Department of Urology, Ghent University Hospital, Ghent, Belgium -
Minerva Urol Nephrol. 2024 Oct 9. doi: 10.23736/S2724-6051.24.05872-5.
The aim of this study was to describe the technique and initial outcomes of robot-assisted T-plasty for recalcitrant bladder neck stenosis.
Patients who underwent robot-assisted T-plasty for recalcitrant bladder neck stenosis in a single center were included. Presence of bladder neck stenosis was preoperatively confirmed by the combination of retrograde urethrography with voiding cysto-urethrography and flexible urethroscopy. Follow-up visits were performed with history taking, uroflowmetry and echographic residual urine measurement. Complications were graded according to the Clavien-Dindo classification. Patients without urinary symptoms and with a maximum uroflow of no less than 15mL/s were considered as successfully treated. Otherwise, cystoscopy would be performed, and recurrence was defined as the inability to pass a 14 French cystoscope through the bladder neck.
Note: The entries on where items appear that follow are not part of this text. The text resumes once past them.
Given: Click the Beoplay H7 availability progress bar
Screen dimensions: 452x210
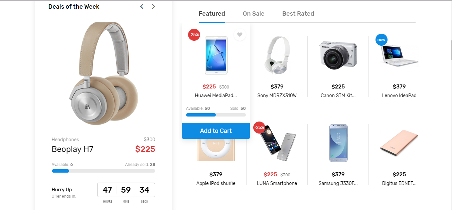Looking at the screenshot, I should tap(103, 171).
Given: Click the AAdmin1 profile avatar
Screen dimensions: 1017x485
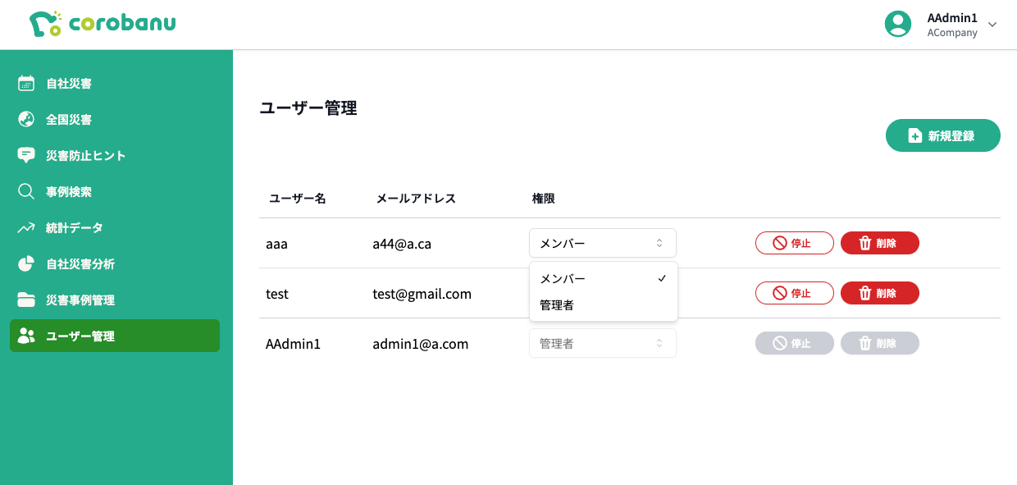Looking at the screenshot, I should [898, 24].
Since 2018, seven patients were treated. The etiologies were transurethral resection of the prostate and simple prostatectomy in respectively 6 patients and 1 patient. Cystoscopy was able to diagnose bladder neck stenosis in all cases whereas urethrography was equivocal in 3 out of 7 cases. Median (range) age at surgery was 60 (54-75) years, and median number of prior endoscopic treatment for bladder neck stenosis was 3 (1-16). The median operative time was 123 (110-159) minutes. No intraoperative complications were reported. Three patients suffered a grade 2 complication. After a median follow-up of 27 (4-74) months, the recurrence-free rate was 100% with no evidence of de-novo incontinence or erectile dysfunction.
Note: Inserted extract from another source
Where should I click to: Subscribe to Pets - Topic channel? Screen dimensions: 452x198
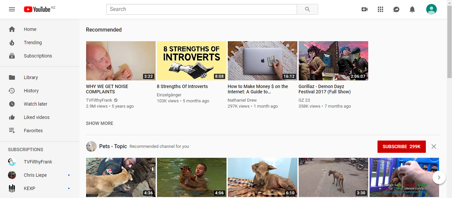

In our series, robot-assisted T-plasty suggests positive and safe outcomes in treating recalcitrant bladder neck stenosis with a good patency rate and low incontinence rate. Additionally, cystoscopy is reliable in the diagnosis of patients with inconclusive urethrography results.
本研究旨在描述机器人辅助T形整形术治疗顽固性膀胱颈狭窄的技术及初步治疗效果。
纳入在单一中心接受机器人辅助T形整形术治疗顽固性膀胱颈狭窄的患者。术前通过逆行尿道造影与排尿期膀胱尿道造影及软性尿道镜检查相结合来确诊膀胱颈狭窄。随访时进行病史采集、尿流率测定及超声残余尿量测量。并发症根据Clavien-Dindo分类法分级。无尿路症状且最大尿流率不少于15mL/s的患者视为治疗成功。否则,将进行膀胱镜检查,复发定义为无法通过14F膀胱镜经膀胱颈。
自2018年以来,共治疗7例患者。病因分别为经尿道前列腺切除术6例和单纯前列腺切除术1例。膀胱镜检查在所有病例中均能诊断膀胱颈狭窄,而尿道造影在7例中有3例结果不明确。手术时的中位(范围)年龄为60(54 - 75)岁,既往膀胱颈狭窄内镜治疗的中位次数为3(1 - 16)次。中位手术时间为123(110 - 159)分钟。未报告术中并发症。3例患者出现2级并发症。中位随访27(4 - 74)个月后,无复发率为100%,无新发尿失禁或勃起功能障碍的证据。
在我们的系列研究中,机器人辅助T形整形术治疗顽固性膀胱颈狭窄显示出积极且安全的效果,通畅率良好且尿失禁率低。此外,膀胱镜检查在尿道造影结果不明确的患者诊断中可靠。